#TarpaulinRevolution: London police storm Parliament Square occupation
Police arrested one man and others were injured after hundreds of officers applied force in attempts to evict Occupy Democracy protesters from Parliament Square on Sunday night.
Following two days of peaceful occupation and protest, dubbed the #TarpaulinRevolution and #OccupyTarpaulin on Twitter, over one hundred police officers descended on the group, using force to seize the tarpaulins making up their makeshift camp.
On social media there were reports of officers kicking protesters. One activist described the levels of force used to remove the tarpaulins as “unnecessary.”
Police claimed demonstrations had violated the Police Reform and Social Responsibility Act 2011, which states that possessing items that could be used for sleeping in Parliament Square is illegal.

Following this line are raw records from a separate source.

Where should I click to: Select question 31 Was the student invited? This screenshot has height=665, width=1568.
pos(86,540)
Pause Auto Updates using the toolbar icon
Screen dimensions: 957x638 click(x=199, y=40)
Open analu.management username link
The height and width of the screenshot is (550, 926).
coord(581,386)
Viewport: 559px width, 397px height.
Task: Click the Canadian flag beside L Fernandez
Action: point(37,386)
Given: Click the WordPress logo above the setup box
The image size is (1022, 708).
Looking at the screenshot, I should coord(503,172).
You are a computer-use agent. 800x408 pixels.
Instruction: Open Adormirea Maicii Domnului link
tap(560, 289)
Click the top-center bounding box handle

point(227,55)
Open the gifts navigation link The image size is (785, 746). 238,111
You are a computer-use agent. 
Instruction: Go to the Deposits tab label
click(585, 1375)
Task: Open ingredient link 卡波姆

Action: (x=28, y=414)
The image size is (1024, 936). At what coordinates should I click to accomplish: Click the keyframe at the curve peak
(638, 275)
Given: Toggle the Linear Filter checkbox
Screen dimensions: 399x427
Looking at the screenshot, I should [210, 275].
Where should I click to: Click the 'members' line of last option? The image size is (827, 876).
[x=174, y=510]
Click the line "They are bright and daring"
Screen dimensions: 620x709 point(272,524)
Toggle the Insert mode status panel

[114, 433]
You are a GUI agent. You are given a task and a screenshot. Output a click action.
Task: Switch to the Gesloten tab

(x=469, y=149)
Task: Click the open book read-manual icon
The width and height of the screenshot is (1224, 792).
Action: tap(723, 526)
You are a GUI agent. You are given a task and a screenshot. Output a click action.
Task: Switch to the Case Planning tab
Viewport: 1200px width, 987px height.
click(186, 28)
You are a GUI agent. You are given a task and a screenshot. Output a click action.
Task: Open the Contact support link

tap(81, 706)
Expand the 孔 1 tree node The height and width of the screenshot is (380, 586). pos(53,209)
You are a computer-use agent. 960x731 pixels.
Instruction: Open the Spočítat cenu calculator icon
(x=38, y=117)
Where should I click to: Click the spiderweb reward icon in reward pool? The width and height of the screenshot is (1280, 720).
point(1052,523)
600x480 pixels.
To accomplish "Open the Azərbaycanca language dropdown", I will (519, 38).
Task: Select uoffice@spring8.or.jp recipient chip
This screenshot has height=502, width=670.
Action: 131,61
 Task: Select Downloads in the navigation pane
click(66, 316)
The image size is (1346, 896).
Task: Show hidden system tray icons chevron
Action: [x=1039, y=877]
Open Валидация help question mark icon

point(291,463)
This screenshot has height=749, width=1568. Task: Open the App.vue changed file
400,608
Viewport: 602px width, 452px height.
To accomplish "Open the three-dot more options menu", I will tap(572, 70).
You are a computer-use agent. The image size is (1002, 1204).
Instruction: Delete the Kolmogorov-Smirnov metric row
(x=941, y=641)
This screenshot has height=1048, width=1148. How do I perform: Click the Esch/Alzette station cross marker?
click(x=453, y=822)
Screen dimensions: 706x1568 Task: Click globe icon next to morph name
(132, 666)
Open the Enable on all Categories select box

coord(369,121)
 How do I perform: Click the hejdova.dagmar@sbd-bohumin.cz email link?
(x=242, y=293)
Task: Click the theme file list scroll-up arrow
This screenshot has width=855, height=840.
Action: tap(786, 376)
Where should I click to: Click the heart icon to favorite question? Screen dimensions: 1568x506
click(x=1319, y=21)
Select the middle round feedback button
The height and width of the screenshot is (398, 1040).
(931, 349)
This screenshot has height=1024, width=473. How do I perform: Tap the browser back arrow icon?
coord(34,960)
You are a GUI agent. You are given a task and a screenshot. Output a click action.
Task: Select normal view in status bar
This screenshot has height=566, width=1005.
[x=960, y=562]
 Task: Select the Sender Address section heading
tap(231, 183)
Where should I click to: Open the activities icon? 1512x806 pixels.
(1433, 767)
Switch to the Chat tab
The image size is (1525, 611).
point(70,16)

One protester set up a live video feed of the violence on the website Bambuser, and others quickly reported the extreme measures taken by the police.
British policing is becoming increasing surreal as pizza box deemed a piece of sleeping equipment.
— Occupy Democracy (@occupydemocracy) October 20, 2014
Police issued a 30 minute warning to the activists, who were told to leave or face arrest, before they began forcibly removing the tarpaulins. The use of force caused outcry on social media, with claims that police measures were disproportionate.
— Occupy Democracy (@occupydemocracy) October 19, 2014
Self-styled radical Russell Brand was spotted amongst the crowd delivering pizza, eager to shed the label of “bogus revolutionary” given to him by Piers Morgan in a recent Twitter spat.
The protests were initially staged in solidarity with Occupy Democracy in Hong Kong. Scenes of Chinese police brutality have sparked outrage on social media.
So, David Cameron totally believes in protesters right to occupy Hong Kong, but has protesters arrested in Central London. Hypocrite.
— Glyn Gasson (@gassonglyn) October 19, 2014
Protesters accused Prime Minister David Cameron of hypocrisy. They pointed out that Cameron had spoken out in defense of the Hong Kong protesters last Wednesday, yet had employed force to quell domestic protests.
Cameron’s support for the Hong Kong movement came after footage was released on the October 14 of Hong Kong police applying force to control demonstrators.
— WISE Up Wales (@WISEUpWales) October 20, 2014
One activist’s blog commented, “If a progressive movement can gauge the effect it’s having from the response of the State, then the Unions should be ashamed of themselves, and the Occupy movement should be cheering loudly.”
— Russell Brand (@rustyrockets) October 19, 2014
The occupation took place during a mass demonstration organized by the Trade Union Congress on Saturday. The TUC estimated some 80,000 people attended the ‘Britain Needs a Pay Rise’ march and rally, which aimed to highlight how far the real value of workers’ pay has dropped since the financial crisis began.